Update the part of the records that opens with the line containing "CSKH/Đặt Hẹn: [Hotline] (19, 3)" and closes with the line containing "Certifications & Affiliations (752, 29)" by replacing "screenshot" with "screen image", leaving everything else unchanged.

__TASK MATERIAL__
----
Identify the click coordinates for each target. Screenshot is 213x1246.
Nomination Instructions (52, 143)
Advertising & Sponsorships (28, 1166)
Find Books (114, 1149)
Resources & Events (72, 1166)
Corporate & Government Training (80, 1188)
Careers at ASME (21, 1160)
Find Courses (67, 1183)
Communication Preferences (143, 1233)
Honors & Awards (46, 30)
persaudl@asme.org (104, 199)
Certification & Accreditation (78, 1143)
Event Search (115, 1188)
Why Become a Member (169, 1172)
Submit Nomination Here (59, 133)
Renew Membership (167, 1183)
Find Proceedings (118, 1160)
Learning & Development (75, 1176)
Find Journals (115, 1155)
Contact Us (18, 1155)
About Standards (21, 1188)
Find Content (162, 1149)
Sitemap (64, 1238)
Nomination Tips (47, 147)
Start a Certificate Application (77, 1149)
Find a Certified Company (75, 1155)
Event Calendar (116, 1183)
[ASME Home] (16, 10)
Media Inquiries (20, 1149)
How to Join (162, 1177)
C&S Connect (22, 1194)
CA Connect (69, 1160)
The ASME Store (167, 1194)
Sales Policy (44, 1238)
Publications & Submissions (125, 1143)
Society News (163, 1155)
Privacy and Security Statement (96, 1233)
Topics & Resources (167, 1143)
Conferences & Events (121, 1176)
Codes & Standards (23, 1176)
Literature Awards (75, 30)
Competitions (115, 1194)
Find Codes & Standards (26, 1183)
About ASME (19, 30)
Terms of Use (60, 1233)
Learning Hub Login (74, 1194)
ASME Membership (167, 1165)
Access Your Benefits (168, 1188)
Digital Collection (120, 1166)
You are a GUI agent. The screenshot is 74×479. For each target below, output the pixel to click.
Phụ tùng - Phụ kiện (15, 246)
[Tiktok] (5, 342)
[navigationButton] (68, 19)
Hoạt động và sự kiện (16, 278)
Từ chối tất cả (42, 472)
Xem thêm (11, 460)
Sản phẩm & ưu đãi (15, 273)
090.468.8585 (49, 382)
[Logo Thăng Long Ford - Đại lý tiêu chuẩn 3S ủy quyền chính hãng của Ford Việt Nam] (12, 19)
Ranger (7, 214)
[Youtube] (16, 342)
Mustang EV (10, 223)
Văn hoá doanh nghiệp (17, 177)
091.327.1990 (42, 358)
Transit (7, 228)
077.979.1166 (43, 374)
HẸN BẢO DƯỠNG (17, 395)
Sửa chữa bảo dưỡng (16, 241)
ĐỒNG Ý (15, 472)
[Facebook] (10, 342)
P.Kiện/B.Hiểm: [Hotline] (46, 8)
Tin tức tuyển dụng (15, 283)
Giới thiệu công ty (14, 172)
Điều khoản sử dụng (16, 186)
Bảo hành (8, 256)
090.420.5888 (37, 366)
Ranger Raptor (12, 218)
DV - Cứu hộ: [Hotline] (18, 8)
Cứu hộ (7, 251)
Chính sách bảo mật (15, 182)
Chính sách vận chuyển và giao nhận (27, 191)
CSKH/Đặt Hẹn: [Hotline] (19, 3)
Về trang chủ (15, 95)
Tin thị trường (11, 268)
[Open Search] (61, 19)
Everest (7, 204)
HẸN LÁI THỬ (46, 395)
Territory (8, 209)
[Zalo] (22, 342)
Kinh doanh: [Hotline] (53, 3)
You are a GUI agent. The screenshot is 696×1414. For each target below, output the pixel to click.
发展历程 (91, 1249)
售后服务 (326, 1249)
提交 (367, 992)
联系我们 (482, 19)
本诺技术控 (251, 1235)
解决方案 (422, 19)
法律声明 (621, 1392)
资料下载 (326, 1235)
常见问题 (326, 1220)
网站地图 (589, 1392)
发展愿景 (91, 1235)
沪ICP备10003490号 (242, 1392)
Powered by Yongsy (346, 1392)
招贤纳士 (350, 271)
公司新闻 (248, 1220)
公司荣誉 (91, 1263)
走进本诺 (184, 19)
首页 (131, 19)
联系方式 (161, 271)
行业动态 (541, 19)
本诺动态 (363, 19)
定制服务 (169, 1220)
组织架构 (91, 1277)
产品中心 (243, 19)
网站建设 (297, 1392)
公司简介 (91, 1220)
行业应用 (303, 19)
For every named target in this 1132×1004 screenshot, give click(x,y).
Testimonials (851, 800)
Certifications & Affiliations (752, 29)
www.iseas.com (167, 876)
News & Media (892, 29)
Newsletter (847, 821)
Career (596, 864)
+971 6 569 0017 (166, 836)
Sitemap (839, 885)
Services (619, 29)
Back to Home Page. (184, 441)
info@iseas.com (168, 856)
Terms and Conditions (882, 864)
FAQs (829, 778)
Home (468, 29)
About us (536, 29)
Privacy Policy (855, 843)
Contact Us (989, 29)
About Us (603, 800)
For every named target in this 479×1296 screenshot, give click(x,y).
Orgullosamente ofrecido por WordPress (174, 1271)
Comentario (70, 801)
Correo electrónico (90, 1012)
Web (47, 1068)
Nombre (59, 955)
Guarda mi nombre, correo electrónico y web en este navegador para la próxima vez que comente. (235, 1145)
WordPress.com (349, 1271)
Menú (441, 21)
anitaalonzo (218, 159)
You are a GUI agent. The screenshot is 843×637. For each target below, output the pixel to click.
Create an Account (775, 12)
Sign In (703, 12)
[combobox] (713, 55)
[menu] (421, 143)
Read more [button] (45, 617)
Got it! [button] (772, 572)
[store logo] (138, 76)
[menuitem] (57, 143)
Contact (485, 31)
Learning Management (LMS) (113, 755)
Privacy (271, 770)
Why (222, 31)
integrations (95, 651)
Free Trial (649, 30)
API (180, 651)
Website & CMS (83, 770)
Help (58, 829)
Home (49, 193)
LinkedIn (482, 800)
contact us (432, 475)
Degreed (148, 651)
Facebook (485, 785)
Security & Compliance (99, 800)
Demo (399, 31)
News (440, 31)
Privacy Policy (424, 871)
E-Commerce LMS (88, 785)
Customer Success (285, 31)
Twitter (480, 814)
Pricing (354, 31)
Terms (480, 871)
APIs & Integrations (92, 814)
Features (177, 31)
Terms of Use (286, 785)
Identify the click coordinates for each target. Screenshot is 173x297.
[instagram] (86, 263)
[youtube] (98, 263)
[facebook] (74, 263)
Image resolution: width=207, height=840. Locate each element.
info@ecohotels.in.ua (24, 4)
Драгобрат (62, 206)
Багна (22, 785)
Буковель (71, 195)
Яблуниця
----
__RESPONSE TO THIS EXERCISE__
CSKH/Đặt Hẹn: [Hotline] (19, 3)
Về trang chủ (15, 95)
Tin thị trường (11, 268)
[Open Search] (61, 19)
Everest (7, 204)
HẸN LÁI THỬ (46, 395)
Territory (8, 209)
[Zalo] (22, 342)
Kinh doanh: [Hotline] (53, 3)
You are a GUI agent. The screen image is 696×1414. For each target below, output the pixel to click.
发展历程 (91, 1249)
售后服务 (326, 1249)
提交 (367, 992)
联系我们 (482, 19)
本诺技术控 (251, 1235)
解决方案 (422, 19)
法律声明 (621, 1392)
资料下载 (326, 1235)
常见问题 (326, 1220)
网站地图 (589, 1392)
发展愿景 (91, 1235)
沪ICP备10003490号 (242, 1392)
Powered by Yongsy (346, 1392)
招贤纳士 (350, 271)
公司新闻 (248, 1220)
公司荣誉 (91, 1263)
走进本诺 (184, 19)
首页 (131, 19)
联系方式 (161, 271)
行业动态 (541, 19)
本诺动态 (363, 19)
定制服务 (169, 1220)
组织架构 (91, 1277)
产品中心 (243, 19)
网站建设 (297, 1392)
公司简介 (91, 1220)
行业应用 (303, 19)
For every named target in this 1132×1004 screen image, give click(x,y).
Testimonials (851, 800)
Certifications & Affiliations (752, 29)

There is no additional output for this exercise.